Direitos e obrigações, claro, que todavia só permanecem enquanto se mantiver a natureza específica dos documentos que os incorporam, e de acordo com as regras substantivas próprias do que é o chamado direito cambiário.
Se acaso morrem - por prescrição, por exemplo - obrigações cambiárias que nasceram com a aposição da assinatura do devedor no título, então o que resta - para determinar se estamos ou não perante um documento particular que importa constituição ou reconhecimento de obrigações pecuniárias - é olhar para o que é já apenas um quirógrafo e verificar se nele estão impressos essa constituição ou reconhecimento.
É o exercício que temos que fazer aqui, porquanto o comando de direito cambiário inserto no artº. 52º da LUCH, determina que toda a acção do portador contra ... o sacador - ou seja, contra aquele que passa o cheque - artº. 1º da Lei - prescreve decorridos que sejam seis meses, contados do termo do prazo de apresentação.
E esses seis meses estavam mais do que transcorridos quando, em 30 de Abril de 2002, foi instaurada a execução com base num cheque que fora emitido em 25 de Fevereiro de 2001, cheque cujo prazo de apresentação é o de oito dias previsto no artº. 29º da Lei.
A sacadora B invocou, então, procedentemente a prescrição dos direitos cambiários do portador A.

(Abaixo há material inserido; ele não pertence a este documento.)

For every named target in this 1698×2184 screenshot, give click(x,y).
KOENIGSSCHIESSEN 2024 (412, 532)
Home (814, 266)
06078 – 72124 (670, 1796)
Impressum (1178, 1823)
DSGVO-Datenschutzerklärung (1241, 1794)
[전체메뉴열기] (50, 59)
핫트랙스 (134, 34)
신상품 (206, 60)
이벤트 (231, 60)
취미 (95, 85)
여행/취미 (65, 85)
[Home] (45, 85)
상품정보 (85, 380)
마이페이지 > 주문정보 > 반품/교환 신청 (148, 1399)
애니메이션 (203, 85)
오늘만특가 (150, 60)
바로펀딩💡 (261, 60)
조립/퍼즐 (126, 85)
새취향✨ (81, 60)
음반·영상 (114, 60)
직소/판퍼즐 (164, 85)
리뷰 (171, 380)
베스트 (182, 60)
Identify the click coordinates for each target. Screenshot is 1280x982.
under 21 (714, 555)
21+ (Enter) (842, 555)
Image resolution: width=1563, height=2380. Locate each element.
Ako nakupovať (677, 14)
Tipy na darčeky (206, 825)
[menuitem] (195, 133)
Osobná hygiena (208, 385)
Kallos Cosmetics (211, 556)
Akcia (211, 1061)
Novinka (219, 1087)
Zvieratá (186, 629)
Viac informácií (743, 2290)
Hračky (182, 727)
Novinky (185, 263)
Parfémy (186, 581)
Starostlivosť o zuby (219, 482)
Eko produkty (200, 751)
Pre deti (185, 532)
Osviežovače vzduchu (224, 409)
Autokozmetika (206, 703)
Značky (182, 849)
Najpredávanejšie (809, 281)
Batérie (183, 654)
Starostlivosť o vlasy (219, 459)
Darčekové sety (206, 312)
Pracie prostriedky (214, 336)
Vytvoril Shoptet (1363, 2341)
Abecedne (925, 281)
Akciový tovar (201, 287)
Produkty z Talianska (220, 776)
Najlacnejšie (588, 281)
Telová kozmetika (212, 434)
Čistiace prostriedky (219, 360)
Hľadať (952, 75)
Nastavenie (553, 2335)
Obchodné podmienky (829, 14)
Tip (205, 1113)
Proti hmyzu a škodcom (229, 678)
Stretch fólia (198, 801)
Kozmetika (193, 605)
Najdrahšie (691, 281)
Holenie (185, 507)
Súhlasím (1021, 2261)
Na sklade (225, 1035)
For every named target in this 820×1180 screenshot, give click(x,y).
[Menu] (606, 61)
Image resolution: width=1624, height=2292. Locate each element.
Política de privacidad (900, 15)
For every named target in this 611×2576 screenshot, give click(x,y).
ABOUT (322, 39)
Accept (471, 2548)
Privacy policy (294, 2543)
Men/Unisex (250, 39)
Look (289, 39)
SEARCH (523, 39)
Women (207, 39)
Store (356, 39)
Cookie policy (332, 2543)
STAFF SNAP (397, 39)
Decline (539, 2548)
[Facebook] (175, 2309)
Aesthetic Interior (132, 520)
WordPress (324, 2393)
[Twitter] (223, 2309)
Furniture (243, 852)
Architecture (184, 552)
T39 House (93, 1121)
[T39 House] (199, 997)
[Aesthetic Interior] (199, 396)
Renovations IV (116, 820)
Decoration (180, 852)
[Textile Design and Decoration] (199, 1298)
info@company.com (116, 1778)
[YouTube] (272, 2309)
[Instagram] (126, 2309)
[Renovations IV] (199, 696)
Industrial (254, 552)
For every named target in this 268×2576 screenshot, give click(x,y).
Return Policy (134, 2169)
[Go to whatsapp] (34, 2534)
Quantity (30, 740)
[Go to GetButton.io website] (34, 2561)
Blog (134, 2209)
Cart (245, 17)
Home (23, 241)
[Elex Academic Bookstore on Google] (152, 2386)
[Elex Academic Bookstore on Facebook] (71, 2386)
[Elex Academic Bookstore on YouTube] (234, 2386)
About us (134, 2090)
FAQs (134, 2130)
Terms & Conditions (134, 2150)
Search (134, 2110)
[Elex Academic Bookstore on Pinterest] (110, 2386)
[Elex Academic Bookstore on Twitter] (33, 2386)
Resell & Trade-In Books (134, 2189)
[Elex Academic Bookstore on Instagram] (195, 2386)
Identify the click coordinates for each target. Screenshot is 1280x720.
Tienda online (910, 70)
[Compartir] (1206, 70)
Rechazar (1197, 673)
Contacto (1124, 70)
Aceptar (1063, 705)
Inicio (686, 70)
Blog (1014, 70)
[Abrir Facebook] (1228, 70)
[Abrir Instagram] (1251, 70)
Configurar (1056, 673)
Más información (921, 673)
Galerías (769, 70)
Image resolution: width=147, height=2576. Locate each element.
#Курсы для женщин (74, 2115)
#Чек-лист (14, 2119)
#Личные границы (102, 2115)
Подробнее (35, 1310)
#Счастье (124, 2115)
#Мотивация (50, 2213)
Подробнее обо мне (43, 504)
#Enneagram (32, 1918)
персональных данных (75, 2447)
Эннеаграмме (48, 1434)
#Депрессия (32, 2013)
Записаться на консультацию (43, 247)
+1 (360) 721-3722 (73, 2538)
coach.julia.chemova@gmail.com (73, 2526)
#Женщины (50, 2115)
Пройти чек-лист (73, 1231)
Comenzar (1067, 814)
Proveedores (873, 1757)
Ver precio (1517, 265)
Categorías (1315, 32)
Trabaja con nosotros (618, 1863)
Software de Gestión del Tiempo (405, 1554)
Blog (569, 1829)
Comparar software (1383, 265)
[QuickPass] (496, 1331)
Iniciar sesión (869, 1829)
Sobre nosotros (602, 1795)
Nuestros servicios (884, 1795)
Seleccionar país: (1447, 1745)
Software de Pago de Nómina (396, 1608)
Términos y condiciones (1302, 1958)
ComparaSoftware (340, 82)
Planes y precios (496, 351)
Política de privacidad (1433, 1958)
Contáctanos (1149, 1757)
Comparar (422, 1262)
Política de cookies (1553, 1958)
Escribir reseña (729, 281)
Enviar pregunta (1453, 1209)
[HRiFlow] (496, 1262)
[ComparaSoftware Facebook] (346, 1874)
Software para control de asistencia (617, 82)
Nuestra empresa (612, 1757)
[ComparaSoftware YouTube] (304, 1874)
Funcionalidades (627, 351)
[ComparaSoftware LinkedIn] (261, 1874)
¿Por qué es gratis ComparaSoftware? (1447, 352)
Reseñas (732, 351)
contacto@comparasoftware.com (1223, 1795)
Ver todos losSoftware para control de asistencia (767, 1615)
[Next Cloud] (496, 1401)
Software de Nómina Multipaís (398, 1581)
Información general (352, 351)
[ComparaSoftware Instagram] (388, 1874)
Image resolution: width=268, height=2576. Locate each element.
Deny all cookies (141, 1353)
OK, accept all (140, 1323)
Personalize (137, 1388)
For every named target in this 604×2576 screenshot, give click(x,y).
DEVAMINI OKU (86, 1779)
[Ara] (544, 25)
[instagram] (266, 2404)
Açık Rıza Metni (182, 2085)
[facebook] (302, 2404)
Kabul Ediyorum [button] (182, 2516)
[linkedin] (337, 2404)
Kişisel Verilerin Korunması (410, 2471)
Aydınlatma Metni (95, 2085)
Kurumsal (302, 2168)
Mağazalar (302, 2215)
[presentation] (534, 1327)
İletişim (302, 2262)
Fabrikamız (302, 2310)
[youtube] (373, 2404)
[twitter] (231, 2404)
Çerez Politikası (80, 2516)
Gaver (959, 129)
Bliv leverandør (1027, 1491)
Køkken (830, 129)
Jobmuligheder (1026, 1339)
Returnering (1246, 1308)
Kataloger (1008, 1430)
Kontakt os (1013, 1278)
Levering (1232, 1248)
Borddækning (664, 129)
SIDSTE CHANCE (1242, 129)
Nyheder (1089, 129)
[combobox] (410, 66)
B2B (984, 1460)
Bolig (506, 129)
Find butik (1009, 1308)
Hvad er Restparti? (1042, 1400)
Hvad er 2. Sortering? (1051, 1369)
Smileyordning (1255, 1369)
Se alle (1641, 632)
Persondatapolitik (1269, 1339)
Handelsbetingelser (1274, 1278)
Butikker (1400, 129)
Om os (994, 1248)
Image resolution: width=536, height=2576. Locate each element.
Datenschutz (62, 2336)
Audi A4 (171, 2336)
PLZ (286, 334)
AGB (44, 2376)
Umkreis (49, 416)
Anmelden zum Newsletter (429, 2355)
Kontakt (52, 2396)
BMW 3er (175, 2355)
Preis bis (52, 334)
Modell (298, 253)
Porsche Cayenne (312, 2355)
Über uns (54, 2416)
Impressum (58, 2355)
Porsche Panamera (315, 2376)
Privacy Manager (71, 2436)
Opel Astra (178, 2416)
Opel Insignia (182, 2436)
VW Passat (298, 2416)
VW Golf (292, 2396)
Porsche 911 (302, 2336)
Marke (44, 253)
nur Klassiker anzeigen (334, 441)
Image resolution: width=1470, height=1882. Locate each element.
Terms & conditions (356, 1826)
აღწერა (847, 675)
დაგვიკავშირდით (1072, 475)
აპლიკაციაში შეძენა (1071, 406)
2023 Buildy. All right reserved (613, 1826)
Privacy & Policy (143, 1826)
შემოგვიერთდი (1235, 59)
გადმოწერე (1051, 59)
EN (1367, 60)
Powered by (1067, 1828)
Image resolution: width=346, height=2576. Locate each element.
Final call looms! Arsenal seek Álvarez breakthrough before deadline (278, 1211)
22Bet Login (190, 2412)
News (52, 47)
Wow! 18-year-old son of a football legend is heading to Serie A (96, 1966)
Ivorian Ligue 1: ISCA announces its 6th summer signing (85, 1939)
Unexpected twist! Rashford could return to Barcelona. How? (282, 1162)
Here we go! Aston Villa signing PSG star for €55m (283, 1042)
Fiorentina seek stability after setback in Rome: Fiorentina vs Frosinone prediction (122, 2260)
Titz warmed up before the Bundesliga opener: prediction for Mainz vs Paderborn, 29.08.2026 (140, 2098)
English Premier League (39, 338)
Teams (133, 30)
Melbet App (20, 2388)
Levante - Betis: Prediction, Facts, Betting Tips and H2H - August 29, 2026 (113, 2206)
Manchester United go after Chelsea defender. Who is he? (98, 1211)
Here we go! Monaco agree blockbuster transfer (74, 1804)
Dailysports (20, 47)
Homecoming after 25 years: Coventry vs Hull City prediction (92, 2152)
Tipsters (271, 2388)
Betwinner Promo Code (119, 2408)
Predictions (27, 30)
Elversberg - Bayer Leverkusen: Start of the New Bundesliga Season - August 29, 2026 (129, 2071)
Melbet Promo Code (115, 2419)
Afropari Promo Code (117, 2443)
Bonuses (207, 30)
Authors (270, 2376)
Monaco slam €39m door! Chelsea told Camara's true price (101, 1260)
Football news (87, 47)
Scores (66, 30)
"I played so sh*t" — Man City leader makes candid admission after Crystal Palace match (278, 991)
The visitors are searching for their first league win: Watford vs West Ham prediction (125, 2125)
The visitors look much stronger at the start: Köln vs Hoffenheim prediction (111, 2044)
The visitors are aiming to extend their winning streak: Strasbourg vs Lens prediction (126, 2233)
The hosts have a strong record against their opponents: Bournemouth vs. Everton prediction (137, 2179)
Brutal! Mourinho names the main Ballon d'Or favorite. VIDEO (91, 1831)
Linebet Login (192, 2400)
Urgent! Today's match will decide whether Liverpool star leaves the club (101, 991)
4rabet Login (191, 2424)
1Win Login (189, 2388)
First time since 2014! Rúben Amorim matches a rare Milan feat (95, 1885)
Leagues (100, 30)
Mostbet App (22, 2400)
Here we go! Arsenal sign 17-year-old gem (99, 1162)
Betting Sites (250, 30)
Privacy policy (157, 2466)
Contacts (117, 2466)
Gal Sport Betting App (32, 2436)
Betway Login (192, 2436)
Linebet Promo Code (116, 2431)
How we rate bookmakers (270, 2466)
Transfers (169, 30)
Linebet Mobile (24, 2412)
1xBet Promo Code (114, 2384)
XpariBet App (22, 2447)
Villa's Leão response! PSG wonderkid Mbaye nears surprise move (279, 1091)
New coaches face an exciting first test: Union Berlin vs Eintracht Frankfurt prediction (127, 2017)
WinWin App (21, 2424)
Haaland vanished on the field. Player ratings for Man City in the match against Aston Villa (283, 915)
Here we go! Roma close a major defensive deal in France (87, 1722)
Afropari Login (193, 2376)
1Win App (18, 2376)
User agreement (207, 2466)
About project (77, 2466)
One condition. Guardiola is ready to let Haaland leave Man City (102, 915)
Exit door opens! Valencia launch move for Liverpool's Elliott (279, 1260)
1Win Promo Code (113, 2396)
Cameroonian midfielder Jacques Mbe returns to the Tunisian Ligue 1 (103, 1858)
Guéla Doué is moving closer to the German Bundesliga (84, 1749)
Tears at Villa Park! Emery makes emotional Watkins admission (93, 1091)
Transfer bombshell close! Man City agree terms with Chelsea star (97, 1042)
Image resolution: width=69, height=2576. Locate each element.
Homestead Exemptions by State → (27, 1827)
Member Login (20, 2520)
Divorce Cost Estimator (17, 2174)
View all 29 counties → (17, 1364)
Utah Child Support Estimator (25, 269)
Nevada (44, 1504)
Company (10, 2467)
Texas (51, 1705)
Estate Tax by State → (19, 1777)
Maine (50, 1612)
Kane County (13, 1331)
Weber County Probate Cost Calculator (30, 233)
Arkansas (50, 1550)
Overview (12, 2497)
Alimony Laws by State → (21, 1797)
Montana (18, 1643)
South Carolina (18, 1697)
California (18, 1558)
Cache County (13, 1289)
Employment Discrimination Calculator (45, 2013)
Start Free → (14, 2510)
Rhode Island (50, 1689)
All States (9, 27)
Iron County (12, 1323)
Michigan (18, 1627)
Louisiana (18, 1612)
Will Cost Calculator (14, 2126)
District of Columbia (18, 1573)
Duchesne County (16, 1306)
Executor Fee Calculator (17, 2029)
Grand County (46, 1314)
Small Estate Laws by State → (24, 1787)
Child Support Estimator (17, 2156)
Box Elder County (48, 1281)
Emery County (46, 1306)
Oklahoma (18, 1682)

Fica o quirógrafo, ou seja, o simples escrito particular assinado pelo devedor.
E o que diz este nosso quirógrafo?
Apenas o que se pode ver da fotocópia de fls.78 e 79.
Ou seja:
que B, em conta de D, CS, ordenou ao "Banco C" que pagasse 35 000 000$00.
A quem, em benefício de quem, à ordem de quem?
A B não o indicou, deixando assim funcionar o comando do artº. 5º da LUCH.
Mas esse é direito cambiário. E esse é, como se disse, ininvocável, por terem morrido por prescrição os direitos nascidos com o aparecimento do cheque qua tale.
Ficamos, então, sem saber a quem quis a B beneficiar com o cheque que acabou por ser apresentado ao "Banco C" pelo exequente A (que foi este quem apresentou o cheque a pagamento, como se pode ver pela assinatura inserta no verso do mesmo).
Ficamos, pois, sem saber quem, em concreto, seria o destinatário do «reconhecimento unilateral da dívida previsto no artº. 458º, nº. 1 do CCivil, que levaria a admitir o cheque prescrito, enquanto documento particular, como título executivo, ao abrigo do artº. 46º, al. c) do CPCivil, desde que a causa da obrigação tenha sido invocada no requerimento inicial da execução» - Ac. STJ de 29 de Junho de 2002, CJSTJ, T1, pág. 64.
Deve também dizer-se, aliás, que essa causa não vem indicada na petição inicial da presente acção executiva.
O que vem dito a esse título é tão só, textualmente, o seguinte:
o exequente é legítimo dono e portador de 01 cheque ... sacado sobre ..., emitido em ..., no montante de ... respeitante a transacção comercial.
Pergunta-se:
que transacção comercial? entre quem? com entrega do cheque por quem a quem?
A simples invocação da atinência da emissão do cheque a uma transacção comercial, sem indicação do tipo de transacção e dos transaccionantes e respectiva posição, não preenche a invocação de uma verdadeira e própria relação substancial que crie direitos e deveres entre duas pessoas que são agora exequente e executado.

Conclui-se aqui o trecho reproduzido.